ISSUES TO BE DECIDED

[24] The issues to be decided is whether due to the factual circumstances existing at the time, the Judgment was erroneously sought or granted and therefore rescindable. According to Erasmus Superior Court Practice Vol 2 2nd Edition by Van Loggerenberg, once the court holds that an order or judgment has been erroneously sought or granted, it should without further enquiry rescind or vary the order, and it’s not necessary for a party to show good cause for the subrule to apply.

 

LEGAL FRAMEWORK

[25] In general terms a judgment is erroneously granted If when It was granted there existed facts that the court was unaware of, which would have precluded the granting of the judgment and otherwise would have Induced the court If aware of such facts not to grant the order or judgment; see Naidoo v Mat/ala 2012 (1) SA 143 (GNP) at 153C.

[26] Failure to disclose material facts on a default judgment Application and or deliberate misrepresentation of facts will result In the judgment being erroneously granted: It has also been held that an order granted in an ex parte application without notice to a party who has a direct and substantial Interest in the matter ls an order erroneously granted; see Naidoo v Matlata N 0 2012 (1) SA 143 (GNP) at 153 C-E.

(27] Without deciding the merits of the matter, I think it is important to refer to the consequence of the death of a sole member of a CC that is married in community of property.

[28] In South African law, the members' interest in the CC forms part of the deceased estates. Due to the fact that all property in the deceased's name, including rights, titles or interest in property to which the deceased would be entitled, is deemed to be part of his deceased's estate. The property can be movable or immovable, corporeal or incorporeal (such as shares in the company or the member's interest in a CC) as outlined in s 3 of the Administration of Estate Act 60 of 1965 and s 3 of the Estate Duty Act.

[29] Upon the appointment of an executor, he takes the place of the deceased and is then expected to make provisional arrangements regarding the running of the business pending the finalization of the estate. Depending on the circumstances, that could be done by handing over provisionally, the control of the day to day operations of the business to the beneficiaries or do it herself as sole beneficiary. The executor can temporarily act as member of the CC or director of the private company. There need not be sufficient funds, as executor may not incur debt.

[30] Therefore the CC indeed does not lose its legal status, however on the appointment of the executor, the concern forms part of the sole member's deceased estate, by virtue of the deceased 100% member's interest ownership that now falls In his estate. The new owner of the business would be the deceased's estate, as above, at least until the estate was closed and the stock interest distributed as provided by the will or intestacy laws; see F J S Painting CC v Absa Bank   Ltd   (083/3) [2004) ZASCA 52 28 May 2004. In that case the executor administers the estate that now owns the business, therefore the executor is the one who controls the business. The CC being a juristic person acts through its members and now the member being the estate, before the interest is transferred it would be acting through the executor.

__JOB__:
Using the judgment excerpt, answer each question:
1. According to the Van Loggerenberg work it cites, must a party show good cause for the subrule to apply?
2. What kind of order granted in an ex parte application has been held to be erroneously granted?
3. Once the executor is appointed, who controls the business?
Base your answers solely on the judgment excerpt.

__DATA LISTING__:
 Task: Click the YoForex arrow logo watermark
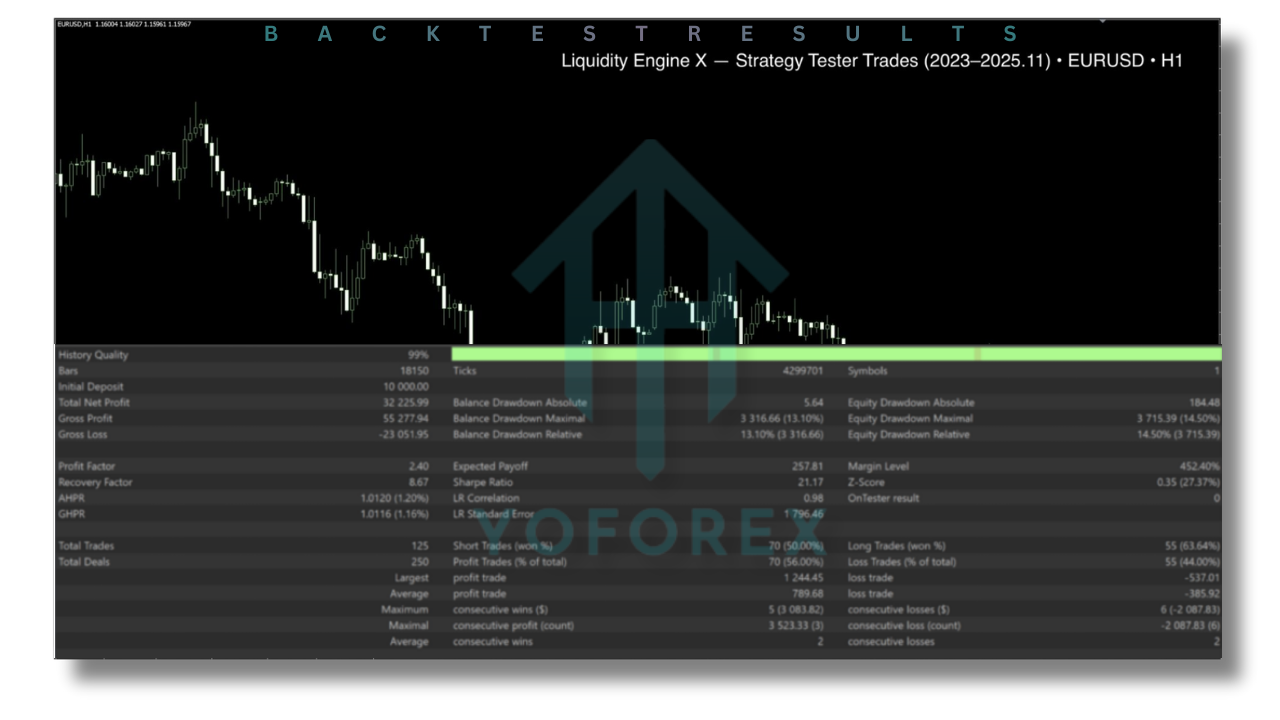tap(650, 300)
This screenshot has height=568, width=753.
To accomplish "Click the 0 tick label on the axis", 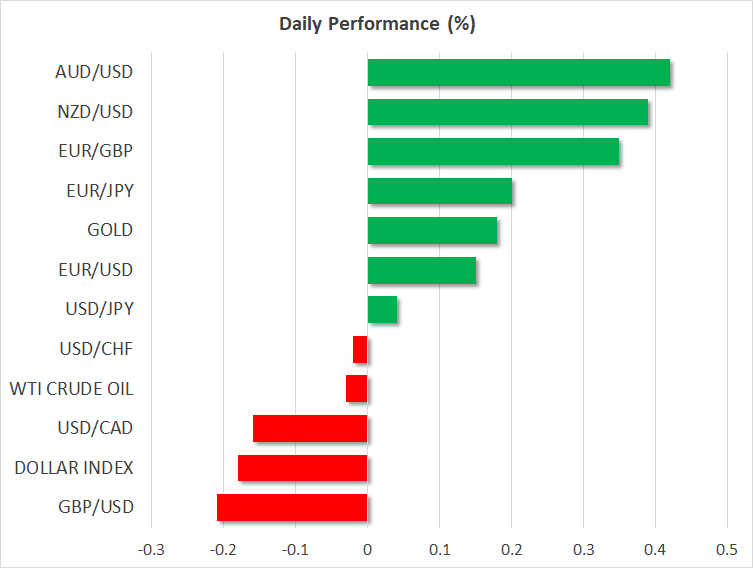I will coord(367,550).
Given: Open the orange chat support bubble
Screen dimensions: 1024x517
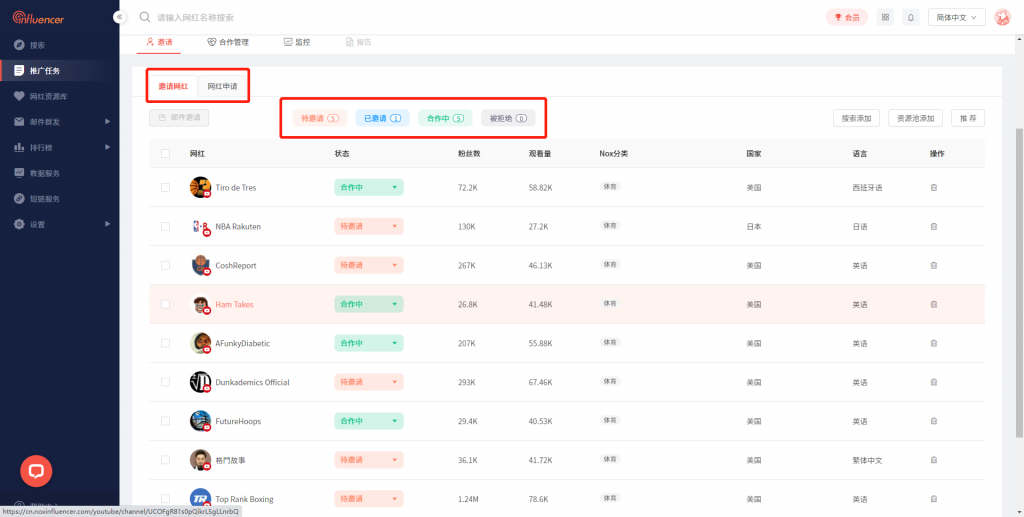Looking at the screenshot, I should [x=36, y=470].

__COMPLETE ANSWER__:
1. No, a party does not need to show good cause for the subrule to apply.
2. An order granted without notice to a party who has a direct and substantial interest in the matter.
3. The executor, who administers the estate that now owns the business.